The brand-new Ritz Carlton in the Maldives is heaven on earth

Imagine hopping on a 10-minute seaplane or 45-minute speedboat trip from Malé’s Velana International Airport to the Fari Islands archipelago, and stepping onto the first Ritz-Carlton property in the Maldives. Sounds like paradise? Definitely.

The all-villa resort offers everything you’d want in a tropical getawaywhite sand beaches, crystal-blue lagoons, overwater and beachfront accommodations – as well as the type of elevated offerings you would expect from the luxury brand. As seen in these exclusive first-look photos, it’s all wrapped up in a striking, modern design by the late Australian architect Kerry Hill, who took inspiration for the spherical buildings from the circular forms of the lagoon, the swirling ocean breezes and the cyclical nature of island life.

Beachfront villa
A look into the beachfront villas that come with a personal pool

With seemingly every major luxury brand already operating in the Maldives, it is noteworthy that Ritz-Carlton is just now entering that market.

“Expanding into this destination is something we have had our eye on for a long time, as we continue to evolve our portfolio, [and this] is the perfect moment for us to debut in the Maldives, as luxury travellers continue to seek out opportunities for meaningful exploration and reconnection, as well as destinations that offer access to open spaces and natural beauty,” says Donna McNamara, vice president and global brand leader for Ritz-Carlton.

Ritz-Carlton Maldives spa
The floating, circular-shaped spa at The Ritz-Carlton Maldives

To help make cultural connections to the destination, guests of each of the 100 overwater or beachfront villas will enjoy the round-the-clock services of a dedicated aris meeha, or personal butler, who can organise activities such as Maldivian cooking classes, traditional drum performances timed to sunset, beach cricket matches or kids’ arts and craft sessions.

Along with featuring organic products from UK-based Bamford, the ring-shaped, nine-room spa – which floats over the lagoon – offers treatments using heated sand, fresh coconut and locally-found herbs.

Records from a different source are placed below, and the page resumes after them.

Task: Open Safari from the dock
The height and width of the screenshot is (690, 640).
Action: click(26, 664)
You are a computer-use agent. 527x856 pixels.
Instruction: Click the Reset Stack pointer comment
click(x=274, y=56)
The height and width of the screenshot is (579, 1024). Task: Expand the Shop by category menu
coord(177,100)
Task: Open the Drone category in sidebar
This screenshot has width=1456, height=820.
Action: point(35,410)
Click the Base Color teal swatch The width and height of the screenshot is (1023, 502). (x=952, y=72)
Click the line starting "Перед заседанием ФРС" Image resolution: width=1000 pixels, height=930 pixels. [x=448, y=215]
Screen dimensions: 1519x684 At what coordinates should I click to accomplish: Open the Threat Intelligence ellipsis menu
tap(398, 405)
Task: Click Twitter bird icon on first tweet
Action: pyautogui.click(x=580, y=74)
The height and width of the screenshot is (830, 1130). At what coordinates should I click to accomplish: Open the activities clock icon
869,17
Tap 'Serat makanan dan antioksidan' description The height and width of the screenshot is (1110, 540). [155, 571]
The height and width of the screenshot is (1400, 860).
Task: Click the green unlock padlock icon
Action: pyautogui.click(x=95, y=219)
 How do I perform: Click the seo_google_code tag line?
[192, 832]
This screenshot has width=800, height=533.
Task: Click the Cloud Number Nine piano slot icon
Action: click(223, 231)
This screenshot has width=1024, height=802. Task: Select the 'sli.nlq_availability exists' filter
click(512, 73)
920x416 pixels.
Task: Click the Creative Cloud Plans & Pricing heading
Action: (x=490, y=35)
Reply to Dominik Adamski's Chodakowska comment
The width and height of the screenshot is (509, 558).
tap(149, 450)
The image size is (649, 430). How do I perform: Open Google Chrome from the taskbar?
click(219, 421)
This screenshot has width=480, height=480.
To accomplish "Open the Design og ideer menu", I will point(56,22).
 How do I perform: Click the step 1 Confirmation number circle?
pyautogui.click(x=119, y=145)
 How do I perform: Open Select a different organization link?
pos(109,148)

Guests of all ages will also be able to engage with the underwater world around the resort – home to a resident pod of dolphins – via activities led by experts from Jean-Michel Cousteau’s Ambassadors of the Environment programme, with which Ritz-Carlton has had a longtime partnership.

Ritz-Carlton room
Each villa is artfully furnished

The resort’s four sections include a dedicated “culinary island,” home to seven restaurants featuring dishes from Japan, Italy, India, Lebanon and China; the Cantonese-focused Summer Pavilion is an outpost of the Michelin-starred Singapore restaurant by the same name.

A large kids’ club, tennis courts, a photography studio (offering equipment rental and a range of classes) and areas for water sports round out the facilities.

The villas all come with private pools (the three-bedroom Ritz-Carlton Estate has two), indoor-outdoor showers, an al fresco lounging space and – depending on their locations – direct beach access or overwater hammocks.

To help honour the destination further, the resort was designed to minimise impact on the reef ecosystem through the use of pre-fabricated materials and construction techniques, and solar panels, glazing and other sustainable methods have been employed to help lower the carbon footprint. Rates start from US$1,500 (S$1,986) a night for a one-bedroom beach villa.